EXTRAIT CHOISI ::
CD, critique, compte-rendu : ” BESTIAIRE ” par Sabine Revault d’Allonnes et Stéphanie Humeau (1 cd ARTIE’S records — 2017). Deux artistes françaises Sabine Revault d’Allonnes (soprano) et Stéphanie Humeau (piano) se frottent ici au défi des textes et évocations poétiques inspirés par les animaux. En réalité c’est davantage qu’un bestiaire choisi … : une collection de pièces remarquables et intelligemment associées. Le programme convoque un jardin animalier aux postures, silhouettes, situations et paysages d’une irrésistible séduction. La sincérité et la justesse du geste rendent hommage à la multiplicité des sensibilités – compositeurs et poètes, retenus.
Ici, chaque pièce illustre à sa manière un comportement ou une attitude animale. Mais l’animalité identifiée s’apparente souvent aux sentiments et passions de l’âme humaine. Que ces oiseaux, animaux (cochons forcément « roses ») et petit cheval, sans omettre l’irremplaçable chat sur le toit, … et insectes… ont de raison (et d’enseignements) à nous transmettre (écouter la dernière Coccinelle de Hugo mise en musique et avec quel génie par Bizet ! : « les bêtes sont au bon Dieu, mais la bêtise est à l’homme », sagesse hugolienne absolument bouleversante).
Les deux interprètes ont choisi scrupuleusement les pièces et leur enchaînement (rare exemple de perfection en la matière : on y passe du « Papillon » de Grieg, pour piano seul, au « Papillon et la fleur » de Fauré/Hugo, sans discontinuité de ton, sans rupture d’atmosphère) : les mélodies françaises et leurs héros soigneusement mis en scène sonore en 4 actes, sont associés à des préambules pianistiques, dont l’humour (le petit chien de Chopin en ouverture, qui trotte et s’agite, totalement revisité dans ce contexte si personnel) le dispute à des paysages au chromatisme d’un raffinement poétique absolu (« oiseaux tristes » de Ravel). Déjà « éprouvé » en concert, le programme a suffisamment plu et surpris pour être encore et encore peaufiné dans son développement musical et son déroulé dramatique, quitte à retirer des mélodies premièrement choisies puis remplacées, en un récital final dont le goût comme l’unité s’imposent.

EXTRAIT DE DONNÉES ::
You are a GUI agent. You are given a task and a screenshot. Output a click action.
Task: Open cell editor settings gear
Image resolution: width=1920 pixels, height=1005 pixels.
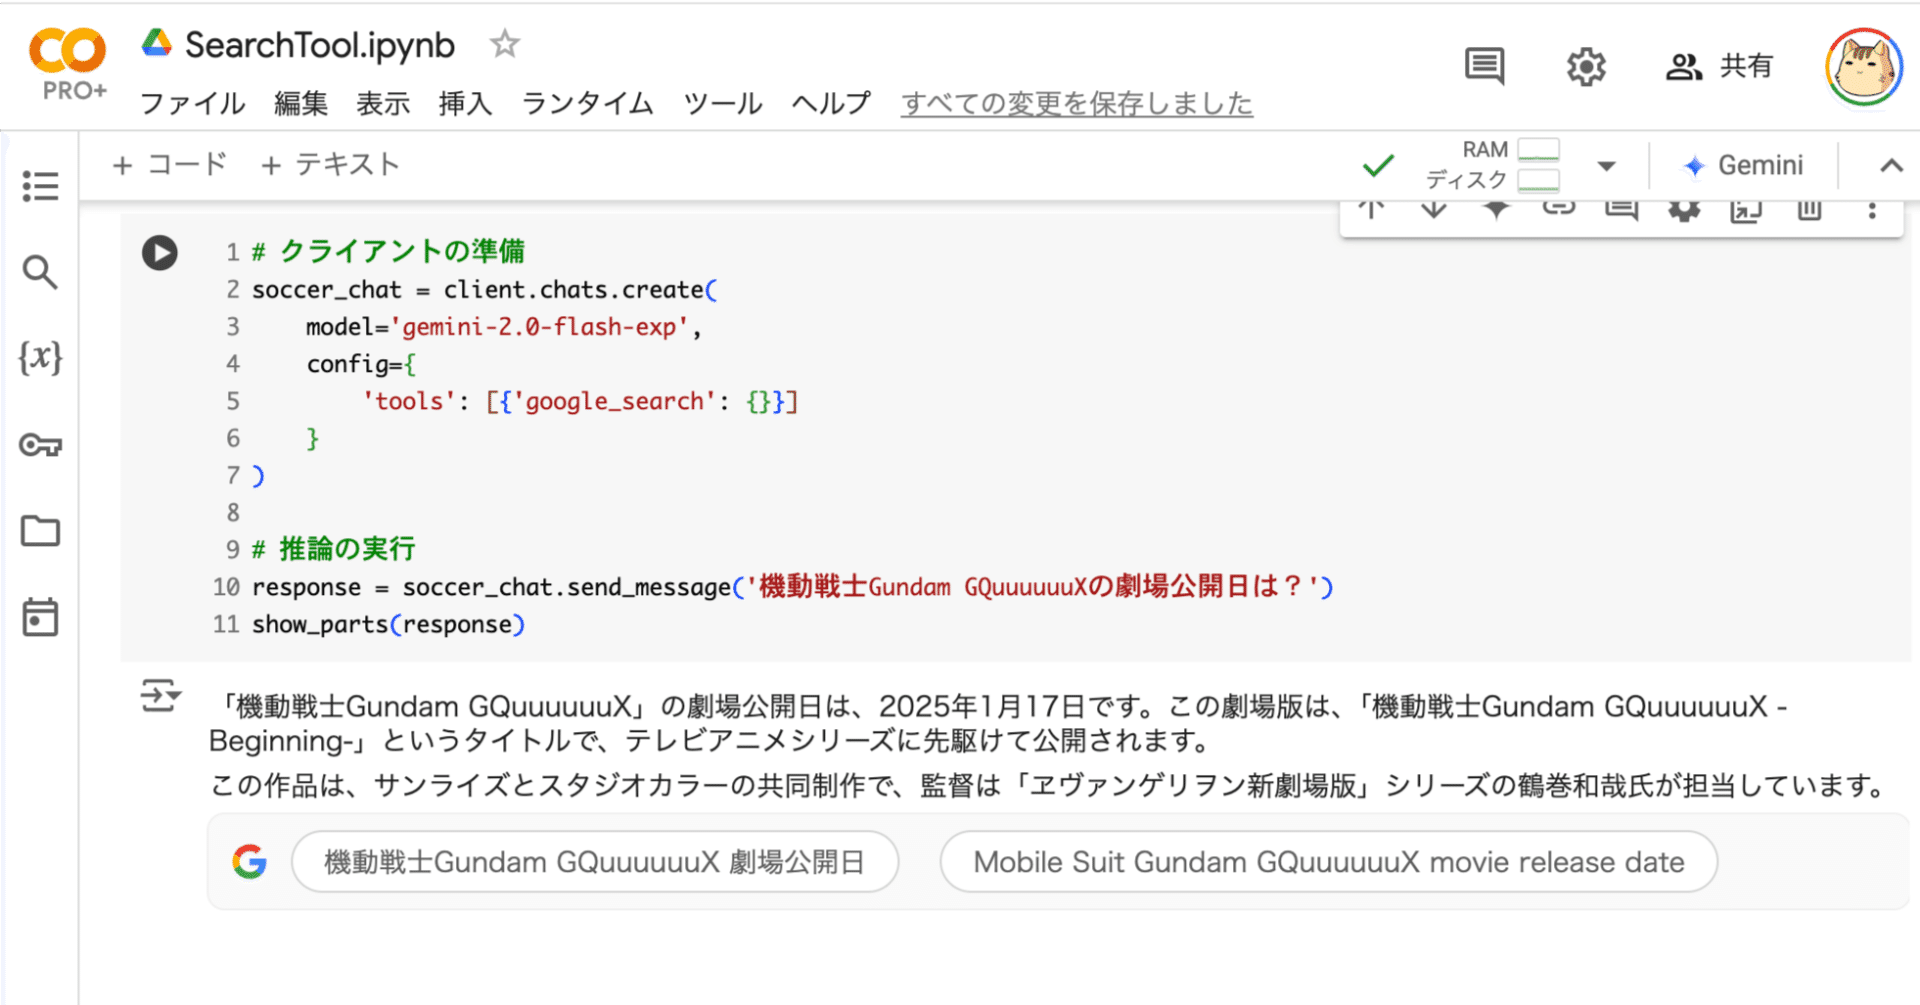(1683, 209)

CONSIGNES ::
**A.** Relevez tous les compositeurs nommés dans la critique du disque « Bestiaire ».
**B.** Réécrivez sous forme de liste le paragraphe de la critique du disque « Bestiaire » qui commence par « Ici, chaque pièce illustre », en conservant ses faits principaux.
**C.** Poursuivez la critique du disque « Bestiaire » à la suite de sa dernière phrase.

CORRIGÉ ::
**A.** Bizet, Grieg, Fauré, Chopin, Ravel.

**B.**
- Chaque pièce illustre à sa manière un comportement ou une attitude animale.
- L'animalité évoquée s'apparente souvent aux sentiments et passions de l'âme humaine.
- Oiseaux, cochons « roses », petit cheval, chat sur le toit et insectes ont des raisons et des enseignements à nous transmettre.
- Exemple : la Coccinelle de Hugo, mise en musique par Bizet, avec la sagesse « les bêtes sont au bon Dieu, mais la bêtise est à l'homme ».

**C.**
Célébration de la mélodie française
Sublimes portraits animaliers
Stéphanie Humeau en précise l’articulation : allusivement, « Le programme s’illustre en 4 parties : terre, eau, air volatiles et air insectes. De là s’est mis en place tout naturellement l’ordre des pièces avec pour chaque partie une introduction au piano afin de montrer que le clavier seul peut aussi, au travers de la ponctuation, des phrasés, des dynamiques, du tempo, évoquer certains traits d’animaux. Par exemple dans « papillon » de Grieg, on imagine très bien un papillon volant furtivement et se posant de temps à autres par un jeu léger, souple et volage… De même pour la valse de Chopin avec l’idée du petit chien qui court autour de sa queue. Pour les oiseaux tristes : nous sommes beaucoup plus dans l’imaginaire, le plaisir des sens, et les couleurs merveilleuses. Ravel a ce pouvoir de nous faire voyager par l’esprit au travers des couleurs, la volupté, les harmonies ».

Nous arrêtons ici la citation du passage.